I stress about how I will find time in my busy schedule between dropping one kid at soccer, answering emails, picking up another kid from band practice, and answering the phone call from my poor mom who just wants five minutes of my time, to actually have the time in my kitchen to prepare the planned meal.
Then I work my magic and start cooking…dreading along the way the moment the sharks (I mean kids) start circling the kitchen impatiently asking: “When is dinner going to be ready?” Even more dreaded is the question, “What are you cooking?” which is 4 out of 5 times followed with, “Ugh I don’t like potatoes,” or, “Can’t we just eat out?” or (in my house), “Why are you cooking Kenyan food again?” I take a deep breath and (most of the time) repress my rage that they are so spoiled, and tell them, “This is what I cooked, and I think you will like it, and no we don’t need to spend money to eat out when we have a kitchen full of food already.”
The kids sit down and sometimes I get a blessing from God and no one complains (like on taco night), but most of the time they force me into the role of nagging mom, coercing them to eat most of their dinner before they can run off to do homework…. just kidding, I mean play PlayStation or Roblox (just being real here).
I get up from eating my delicious meal that I totally enjoyed, find my way to the couch, and finish my day the same way mothers across this nation finish their days….wondering, ” Will these kids will ever appreciate anything I do?”
But there is a solution to this age-old question: We as mothers can band together and fight this age-old battle. Every time your kid complains about what they are eating, or refuses to eat what you have cooked, you can put a dollar aside to feed a child who I can guarantee will appreciate it. A child like 5-year-old, Pauline, whose grandmother has to chose each day how she will dole out the limited food to the 12 people living in her one-room rented house. If your family is anything like mine, you will find the $35 per month to sponsor Pauline will be spent in a week, or even days, in your own home!

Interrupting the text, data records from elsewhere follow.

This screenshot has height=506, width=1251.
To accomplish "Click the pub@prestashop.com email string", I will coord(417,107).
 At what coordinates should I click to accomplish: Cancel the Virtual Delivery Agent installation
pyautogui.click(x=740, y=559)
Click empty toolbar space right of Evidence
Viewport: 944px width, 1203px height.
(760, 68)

Pauline lives in Umoja 3, one of the urban slums of Nairobi, where I work. And sweet Pauline makes the abundance of my suburban Colorado life even harder for me to accept. I also have a life in Nairobi, Kenya, where I work advocating for children and families to have a chance at a better life. Children and families struggling in some of the harshest conditions you can imagine. Where school, clothes, and food are hoped for, but not guaranteed. My job is my pride and joy; it’s my grounding and awakening to the beauty and suffering of the world, and it makes it even harder for me to swallow the privilege of our society and even of my own offspring.
How quickly we all become accustomed to the abundance in this country, and especially in an upper-middle-class suburb. The question is not, will I get to eat today, but should I bother eating what’s available or wait for something better that will be available and to my liking? My children have no sense of what it feels like to go without meals. And as a parent, I have no sense of what it feels like to welcome your child home from school and not have any food to give them. My children don’t know what it feels like to sit in a classroom and not be able to concentrate on the lesson because they have an empty stomach, or because they are worried about how their younger brother or sister will be able to eat.

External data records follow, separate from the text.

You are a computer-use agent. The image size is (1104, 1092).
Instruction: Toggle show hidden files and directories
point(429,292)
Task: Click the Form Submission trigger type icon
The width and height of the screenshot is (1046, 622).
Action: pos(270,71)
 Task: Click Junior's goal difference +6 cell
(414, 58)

I just returned from Kenya where I met with three families living in the slums. Just like you and me, they love their children. Just like our kids, the children want to play and go to school and see their parents happy. But for these families, their daily struggle is not what to cook for their child; it is, will there be any food to cook? Even though I have witnessed this reality of life in the impoverished communities of Kenya for years, I personally cannot imagine what it must feel like on a daily basis for these parents and their children. And I personally cannot meet these families and return home and pretend to not know what I know, to not feel the pain of seeing these children suffer.
But the amazing blessing of being born in a country with abundance, is the gift of being able to imagine a better life, and I can imagine a way to ease their burden and give these families a better life. And that imagination has created a new program at Light Up Hope, our LIFT Program.
So far we have identified 30 families which we believe are in the most need and who have the best potential for intervention.
We have started the school year with school fees paid, new school uniforms, and supplies for the 30 children in our program, across three communities.
- We also want to guarantee these children have food every day…
- We also want to be able to provide health insurance for each child…
- We also want to begin to build parent support groups to strengthen the families and create income-generating projects…
But we need your help to make these wishes, reality! We are looking for a minimum of 30 families to sacrifice just $35/month to help a family in rural or urban Kenya.
To all the mothers out there struggling with beloved (but rotten) children like mine, will you band together with me, ladies? We can help these moms. We can ease their burden. We can make sure our hard-earned money goes to feed children who will smile when they see food on their plates.
And then, stay strong in the kitchen ladies: My mother tells me one day these spoiled rotten children WILL move out and decide maybe they had it good back home with dear old mom cooking dinner every night. On that day, ladies, I am going to smile, pour myself a glass of wine, and order take out!